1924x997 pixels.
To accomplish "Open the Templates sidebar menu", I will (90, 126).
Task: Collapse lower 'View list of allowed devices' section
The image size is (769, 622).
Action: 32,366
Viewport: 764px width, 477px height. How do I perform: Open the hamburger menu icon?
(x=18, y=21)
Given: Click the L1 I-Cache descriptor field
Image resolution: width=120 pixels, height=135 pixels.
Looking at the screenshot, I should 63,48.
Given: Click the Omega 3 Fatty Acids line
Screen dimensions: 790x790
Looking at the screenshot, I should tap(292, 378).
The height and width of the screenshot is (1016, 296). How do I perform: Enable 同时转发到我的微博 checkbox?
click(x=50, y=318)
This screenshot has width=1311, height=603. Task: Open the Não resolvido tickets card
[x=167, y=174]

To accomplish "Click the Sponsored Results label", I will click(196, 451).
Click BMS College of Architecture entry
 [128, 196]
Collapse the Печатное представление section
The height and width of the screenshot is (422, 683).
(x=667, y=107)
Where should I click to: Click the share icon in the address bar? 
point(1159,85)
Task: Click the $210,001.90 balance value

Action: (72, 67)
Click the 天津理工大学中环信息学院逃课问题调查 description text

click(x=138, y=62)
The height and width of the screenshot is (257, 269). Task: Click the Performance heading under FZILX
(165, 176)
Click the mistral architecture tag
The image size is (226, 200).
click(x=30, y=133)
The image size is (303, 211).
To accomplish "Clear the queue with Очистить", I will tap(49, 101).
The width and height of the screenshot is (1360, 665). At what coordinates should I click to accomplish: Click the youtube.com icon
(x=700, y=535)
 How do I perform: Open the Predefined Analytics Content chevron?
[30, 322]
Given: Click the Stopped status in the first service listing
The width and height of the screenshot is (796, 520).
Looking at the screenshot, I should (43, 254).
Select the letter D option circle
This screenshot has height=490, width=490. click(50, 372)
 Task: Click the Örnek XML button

Task prompt: Please copy all of the items above, reproducing every line without changing anything.

Expected output:
1924x997 pixels.
To accomplish "Open the Templates sidebar menu", I will (90, 126).
Task: Collapse lower 'View list of allowed devices' section
The image size is (769, 622).
Action: 32,366
Viewport: 764px width, 477px height. How do I perform: Open the hamburger menu icon?
(x=18, y=21)
Given: Click the L1 I-Cache descriptor field
Image resolution: width=120 pixels, height=135 pixels.
Looking at the screenshot, I should 63,48.
Given: Click the Omega 3 Fatty Acids line
Screen dimensions: 790x790
Looking at the screenshot, I should tap(292, 378).
The height and width of the screenshot is (1016, 296). How do I perform: Enable 同时转发到我的微博 checkbox?
click(x=50, y=318)
This screenshot has width=1311, height=603. Task: Open the Não resolvido tickets card
[x=167, y=174]

To accomplish "Click the Sponsored Results label", I will click(196, 451).
Click BMS College of Architecture entry
 [128, 196]
Collapse the Печатное представление section
The height and width of the screenshot is (422, 683).
(x=667, y=107)
Where should I click to: Click the share icon in the address bar? 
point(1159,85)
Task: Click the $210,001.90 balance value

Action: (72, 67)
Click the 天津理工大学中环信息学院逃课问题调查 description text

click(x=138, y=62)
The height and width of the screenshot is (257, 269). Task: Click the Performance heading under FZILX
(165, 176)
Click the mistral architecture tag
The image size is (226, 200).
click(x=30, y=133)
The image size is (303, 211).
To accomplish "Clear the queue with Очистить", I will tap(49, 101).
The width and height of the screenshot is (1360, 665). At what coordinates should I click to accomplish: Click the youtube.com icon
(x=700, y=535)
 How do I perform: Open the Predefined Analytics Content chevron?
[30, 322]
Given: Click the Stopped status in the first service listing
The width and height of the screenshot is (796, 520).
Looking at the screenshot, I should (43, 254).
Select the letter D option circle
This screenshot has height=490, width=490. click(50, 372)
 Task: Click the Örnek XML button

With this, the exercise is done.